CAMBRIDGE, Mass. -- Certain cells previously thought to be merely undertakers are actually the Jack Kevorkians of the cell world, Massachusetts Institute of Technology researchers report in the July 12 issue of Nature.

The discovery could lead to drugs that kill cells that are incapable of apoptosis, or programmed cell death, such as cancer cells, or drugs that save cells that are slowly dying in stroke, heart attack or neurological disease victims.

The only role of phagocytes, or engulfing cells, was believed to be that of a clean-up crew that got rid of dying cells so harmful by-products wouldn't hurt the organism. But the MIT research team -- H. Robert Horvitz, MIT biology professor and Howard Hughes Medical Institute investigator; MIT biology graduate student Peter W. Reddien; and former MIT postdoctoral associate Scott Cameron -- found that phagocytes play a role in helping cells die.

In the past 15 years, Horvitz has discovered many of the genes controlling apoptosis in the nematode Caenorhabditis elegans. Similar genes exist in humans, and the researchers believe that the cell-death process involving engulfing cells may also exist in humans.

POISED BETWEEN LIFE AND DEATH

Programmed cell death -- in which healthy, normal cells kill themselves -- is a necessary part of shaping developing tissues and organs and refining the central nervous system.

It also is used by the body in immune cell development and function and for removing unnecessary or damaged cells.

Phagocytes are cells that engulf and ingest dying cells. In the human body, they are called macrophages.

"We propose that engulfment actively promotes the killing process rather than passively eliminates the opportunity for recovery," the authors write.

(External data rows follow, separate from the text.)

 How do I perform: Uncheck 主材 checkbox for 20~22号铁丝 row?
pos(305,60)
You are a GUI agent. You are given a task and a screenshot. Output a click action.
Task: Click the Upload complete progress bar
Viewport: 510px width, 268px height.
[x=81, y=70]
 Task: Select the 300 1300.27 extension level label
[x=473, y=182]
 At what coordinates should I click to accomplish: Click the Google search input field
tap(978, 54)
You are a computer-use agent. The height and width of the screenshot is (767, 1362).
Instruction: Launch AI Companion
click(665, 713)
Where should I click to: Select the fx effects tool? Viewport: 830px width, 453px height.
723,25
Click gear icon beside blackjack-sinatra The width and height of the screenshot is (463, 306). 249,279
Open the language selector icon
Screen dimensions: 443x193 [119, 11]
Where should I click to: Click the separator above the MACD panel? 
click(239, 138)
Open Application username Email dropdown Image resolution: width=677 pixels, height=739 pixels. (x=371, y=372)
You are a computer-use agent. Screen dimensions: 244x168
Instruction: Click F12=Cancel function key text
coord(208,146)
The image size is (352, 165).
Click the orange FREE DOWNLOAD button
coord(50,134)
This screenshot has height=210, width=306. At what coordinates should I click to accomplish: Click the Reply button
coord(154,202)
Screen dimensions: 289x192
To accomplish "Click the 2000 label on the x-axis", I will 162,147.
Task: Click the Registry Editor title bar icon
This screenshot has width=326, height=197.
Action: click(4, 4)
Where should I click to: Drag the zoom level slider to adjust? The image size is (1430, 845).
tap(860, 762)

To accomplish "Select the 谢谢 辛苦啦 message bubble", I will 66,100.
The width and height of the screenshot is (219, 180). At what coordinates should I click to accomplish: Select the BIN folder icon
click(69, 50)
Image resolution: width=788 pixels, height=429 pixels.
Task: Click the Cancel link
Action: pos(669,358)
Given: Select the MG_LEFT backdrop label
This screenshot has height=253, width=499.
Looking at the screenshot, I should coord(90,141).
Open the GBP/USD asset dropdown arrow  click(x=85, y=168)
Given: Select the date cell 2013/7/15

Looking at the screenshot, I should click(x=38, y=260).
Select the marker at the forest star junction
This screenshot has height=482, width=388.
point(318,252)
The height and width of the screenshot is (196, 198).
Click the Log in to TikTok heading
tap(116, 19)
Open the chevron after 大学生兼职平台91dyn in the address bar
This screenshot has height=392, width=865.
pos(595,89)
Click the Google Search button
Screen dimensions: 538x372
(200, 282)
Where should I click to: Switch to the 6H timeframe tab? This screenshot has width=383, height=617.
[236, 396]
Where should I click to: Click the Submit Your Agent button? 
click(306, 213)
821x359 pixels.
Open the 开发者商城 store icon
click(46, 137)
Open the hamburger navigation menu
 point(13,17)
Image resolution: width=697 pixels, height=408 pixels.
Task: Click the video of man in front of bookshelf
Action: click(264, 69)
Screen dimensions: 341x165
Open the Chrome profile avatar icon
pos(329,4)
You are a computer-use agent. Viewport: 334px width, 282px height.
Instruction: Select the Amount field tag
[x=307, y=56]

Drugs that inhibit engulfment in humans may help in situations in which cells are poised between survival and death, such as heart cells near tissue killed by a heart attack or in retinitis pigmentosa or in slow degenerative neurological diseases such as Lou Gehrig's disease or Alzheimer's disease.

SUICIDE OR MURDER?

The MIT researchers used a genetic mutation that eliminated the function of phagocytes and then examined cell death in neuronal and embryonic cells in the roundworm. They found that many cells died anyway, but some cells that had been programmed to die went on to survive and differentiate.

"We found that phagocytosis plays an active role in promoting programmed cell death," Reddien said. "This demonstrates that engulfing cells are involved in some way in the process of apoptosis.

"This will provide a new way of thinking about programmed cell death," he said. "There is a mechanism for promoting cell death by engulfing cells that needs to be investigated."

This work was supported by the National Science Foundation, the Howard Hughes Medical Institute, a Merck/MIT collaborative fellowship and a National Institutes of Health training grant.